As the United States resumes regular operations in the South China Sea, the Pentagon should also report more frequently and thoroughly on its freedom of navigation activities. U.S. officials have said that Washington will conduct FONOPS in the South China Sea twice per quarter, but at present, the only data that the program releases on these operations is a fairly sparse annual report. The public should not expect a major statement after every FONOP, since the freedom of navigation program generally neither discloses its operations in advance nor discusses them afterward. Nevertheless, the Department of Defense should release information on U.S. activities in the South China Sea more regularly, perhaps semi-annually or quarterly. And it should work to provide more details in those reports, naming the island group that each FONOP targets rather than simply disclosing the countries whose claims a FONOP contests. It should also disclose some general information about the legal assertions its operations advance. How many FONOPS contested prior notification claims? How many contested spurious claims to territorial seas? Publicly addressing such questions would help Washington keep its messaging on freedom of navigation clear and consistent, and that would help the United States retain regional and domestic political support for its actions.

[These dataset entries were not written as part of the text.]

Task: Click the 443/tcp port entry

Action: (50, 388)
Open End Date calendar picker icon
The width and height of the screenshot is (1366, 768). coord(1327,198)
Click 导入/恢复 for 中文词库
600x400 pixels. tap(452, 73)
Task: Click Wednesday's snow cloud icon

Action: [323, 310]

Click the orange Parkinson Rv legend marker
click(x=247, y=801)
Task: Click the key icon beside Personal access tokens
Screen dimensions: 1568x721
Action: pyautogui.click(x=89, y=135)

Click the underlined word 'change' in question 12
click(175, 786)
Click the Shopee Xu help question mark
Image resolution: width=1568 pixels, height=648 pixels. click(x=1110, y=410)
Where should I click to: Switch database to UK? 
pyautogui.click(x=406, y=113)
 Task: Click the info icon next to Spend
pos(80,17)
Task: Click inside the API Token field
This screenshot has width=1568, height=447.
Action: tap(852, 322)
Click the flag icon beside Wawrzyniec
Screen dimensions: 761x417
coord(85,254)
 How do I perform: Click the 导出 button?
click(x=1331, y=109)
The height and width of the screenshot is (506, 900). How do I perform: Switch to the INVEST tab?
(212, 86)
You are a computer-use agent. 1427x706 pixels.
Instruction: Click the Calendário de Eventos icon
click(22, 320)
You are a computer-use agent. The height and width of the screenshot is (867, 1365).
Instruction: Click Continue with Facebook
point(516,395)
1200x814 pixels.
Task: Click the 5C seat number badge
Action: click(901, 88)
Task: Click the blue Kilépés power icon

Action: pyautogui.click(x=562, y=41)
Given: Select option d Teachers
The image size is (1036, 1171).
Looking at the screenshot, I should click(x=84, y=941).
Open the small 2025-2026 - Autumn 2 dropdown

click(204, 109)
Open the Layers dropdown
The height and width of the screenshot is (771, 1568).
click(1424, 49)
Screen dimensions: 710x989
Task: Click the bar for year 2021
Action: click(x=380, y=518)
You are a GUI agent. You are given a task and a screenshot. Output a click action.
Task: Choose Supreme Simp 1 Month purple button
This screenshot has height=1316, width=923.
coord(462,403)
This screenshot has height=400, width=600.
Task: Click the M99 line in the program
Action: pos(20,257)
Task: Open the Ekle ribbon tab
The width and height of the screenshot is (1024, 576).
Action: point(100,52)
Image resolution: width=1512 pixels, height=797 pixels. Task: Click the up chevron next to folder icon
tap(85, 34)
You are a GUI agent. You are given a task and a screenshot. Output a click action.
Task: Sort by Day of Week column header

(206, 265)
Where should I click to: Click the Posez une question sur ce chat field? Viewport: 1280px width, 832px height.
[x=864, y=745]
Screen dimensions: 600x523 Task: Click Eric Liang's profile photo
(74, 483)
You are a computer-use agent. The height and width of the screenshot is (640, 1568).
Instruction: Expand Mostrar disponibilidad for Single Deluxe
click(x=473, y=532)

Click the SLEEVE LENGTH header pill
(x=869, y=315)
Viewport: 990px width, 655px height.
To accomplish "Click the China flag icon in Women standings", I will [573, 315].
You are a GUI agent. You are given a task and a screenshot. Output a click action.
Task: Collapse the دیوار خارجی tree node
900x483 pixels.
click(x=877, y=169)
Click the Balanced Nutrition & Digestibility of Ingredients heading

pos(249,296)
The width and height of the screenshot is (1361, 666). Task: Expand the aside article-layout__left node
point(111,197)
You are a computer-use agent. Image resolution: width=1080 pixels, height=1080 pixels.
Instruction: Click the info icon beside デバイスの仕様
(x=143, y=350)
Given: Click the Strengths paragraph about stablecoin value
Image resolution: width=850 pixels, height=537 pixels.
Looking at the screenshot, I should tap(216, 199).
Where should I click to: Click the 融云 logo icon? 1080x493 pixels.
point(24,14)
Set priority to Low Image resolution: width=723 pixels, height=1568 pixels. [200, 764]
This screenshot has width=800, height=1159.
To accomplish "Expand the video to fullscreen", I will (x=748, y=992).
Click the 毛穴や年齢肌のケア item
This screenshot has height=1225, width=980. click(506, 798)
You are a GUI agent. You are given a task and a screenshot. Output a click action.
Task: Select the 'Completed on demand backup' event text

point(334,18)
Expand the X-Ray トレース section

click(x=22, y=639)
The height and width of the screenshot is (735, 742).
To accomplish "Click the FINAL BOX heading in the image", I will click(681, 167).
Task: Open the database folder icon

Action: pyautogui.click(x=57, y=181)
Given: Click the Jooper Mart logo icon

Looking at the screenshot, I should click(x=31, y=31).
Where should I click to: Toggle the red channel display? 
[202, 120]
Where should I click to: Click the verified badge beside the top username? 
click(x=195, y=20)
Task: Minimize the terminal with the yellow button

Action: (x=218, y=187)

A Vietnamese soldier watches as the USS Curtis Wilbur sails into port in Danang, Vietnam, July 2004.
Kham KHAM / REUTERS
Finally, as the United States and treaty allies such as Australia and Japan conduct South China Sea operations more regularly, they should establish mechanisms to coordinate their patrols. By sharing information on their operations and the maritime claims they contest, Washington and its allies can send a coherent legal and normative message to Beijing and the wider region.
U.S. freedom of navigation operations are meant to be periodic legal assertions, not major demonstrations of force. On their own, they will not halt China’s efforts to extend its reach into the South China. Yet this limited potential makes their efficacy even more important, and clear messaging and multilateral support will be essential steps to that end.